No, today is a day for the future and a day to forget the past.
But my mind won’t stop this cursed thinking just as my blood won’t stop circulating. Please Juanito, if you are El Toro Bravo, stop this thinking.
What is that now? Boots on the wooden boards close to my room, and a knock on my door shakes me out of Valencia. Am I discovered? Is this the officer of Charles I, the grand order of the Holy Inquisition? I am undone as I scratch the chair on the floor to rise. I will lock this diary, throw it in a pile of books. They know I am here. They know.
But it is only letters that have arrived. The first is from Sir Thomas.
“Great scholar, Vives. I believe that’s your name, no?”
I sat frozen. Was he
alert to the fact that this is not my true name?
“Tomorrow, I’ll be gone, but soon to return. Be ready. When I call for you, you will come, and you can bring your father and your sister and your love. Our home will be your home.”
He calls the Jews scurvy but would have an infestation of them in his own home, so he can’t possibly think we’re Jews. But why send the Cardinal’s boy to spy on me?
There was another letter, beneath his, from de Castro the scrivener at Antwerp.

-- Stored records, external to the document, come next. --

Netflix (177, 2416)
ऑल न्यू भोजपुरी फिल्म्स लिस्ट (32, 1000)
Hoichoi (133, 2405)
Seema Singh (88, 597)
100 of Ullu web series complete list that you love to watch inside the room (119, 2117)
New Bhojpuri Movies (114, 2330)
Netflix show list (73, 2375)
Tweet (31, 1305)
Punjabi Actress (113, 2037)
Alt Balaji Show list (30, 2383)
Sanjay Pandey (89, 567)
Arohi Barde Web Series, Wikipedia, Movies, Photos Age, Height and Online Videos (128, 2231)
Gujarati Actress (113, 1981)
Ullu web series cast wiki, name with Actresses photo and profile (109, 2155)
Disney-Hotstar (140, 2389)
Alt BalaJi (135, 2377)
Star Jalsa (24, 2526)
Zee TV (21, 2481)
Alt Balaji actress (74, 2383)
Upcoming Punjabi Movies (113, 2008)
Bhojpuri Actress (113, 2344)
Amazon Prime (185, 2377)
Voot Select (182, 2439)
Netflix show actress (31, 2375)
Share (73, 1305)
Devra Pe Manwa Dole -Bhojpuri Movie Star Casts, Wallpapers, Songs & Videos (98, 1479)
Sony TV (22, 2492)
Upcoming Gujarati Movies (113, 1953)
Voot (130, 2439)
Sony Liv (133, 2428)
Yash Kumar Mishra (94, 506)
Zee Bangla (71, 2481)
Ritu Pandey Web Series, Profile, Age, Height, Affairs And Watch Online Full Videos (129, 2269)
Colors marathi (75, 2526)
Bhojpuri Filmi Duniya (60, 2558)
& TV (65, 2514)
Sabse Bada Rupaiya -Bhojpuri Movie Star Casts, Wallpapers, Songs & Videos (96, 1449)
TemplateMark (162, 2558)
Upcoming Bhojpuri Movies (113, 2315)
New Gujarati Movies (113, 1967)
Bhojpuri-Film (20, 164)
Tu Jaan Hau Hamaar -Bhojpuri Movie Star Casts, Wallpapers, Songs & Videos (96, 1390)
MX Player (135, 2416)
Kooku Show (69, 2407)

The lettering leapt off the page with a square-ish script, almost Hebraic.
This is perhaps a clever trick. If they’re trying to pull the net over me, I must be ready.
9 December 1522
Out you come, diary. I have things to say, so listen.
It was after the fair, with the boys’ parents among the bank-side hog roasts and red and yellow canvas tents on the iced-over river. Moving quickly, we huddled inside the tents. Inside were cards and dice and jugs of mead. We emerged to find children with wooden skates dodging us, grabbing for a purse. There was a man on stilts with a false beaked nose and a skullcap chasing the children across the ice.
We walked past Douwe’s apothecary, which is exactly when I heard it. It was so shocking that I fell back into his arched doorway and let them walk on without me. I pushed the door that creaked like the tooth he was extracting, and instinctively I made sure he was using clean hands and silver needles, as if that would take my mind away from what I had heard in the street.
I stumbled out once they had gone and walked home, where the fire now spits and roars, as if to tell me, “Slow down, Vives.” The flames reminded me that I must confront the reason I slipped into Douwe’s. It was Johannes Van der Poel’s father, the blundering, slurring merchant, who let it slip.
“Who’d not be proud of one like that? Johannes is your best student, yes?”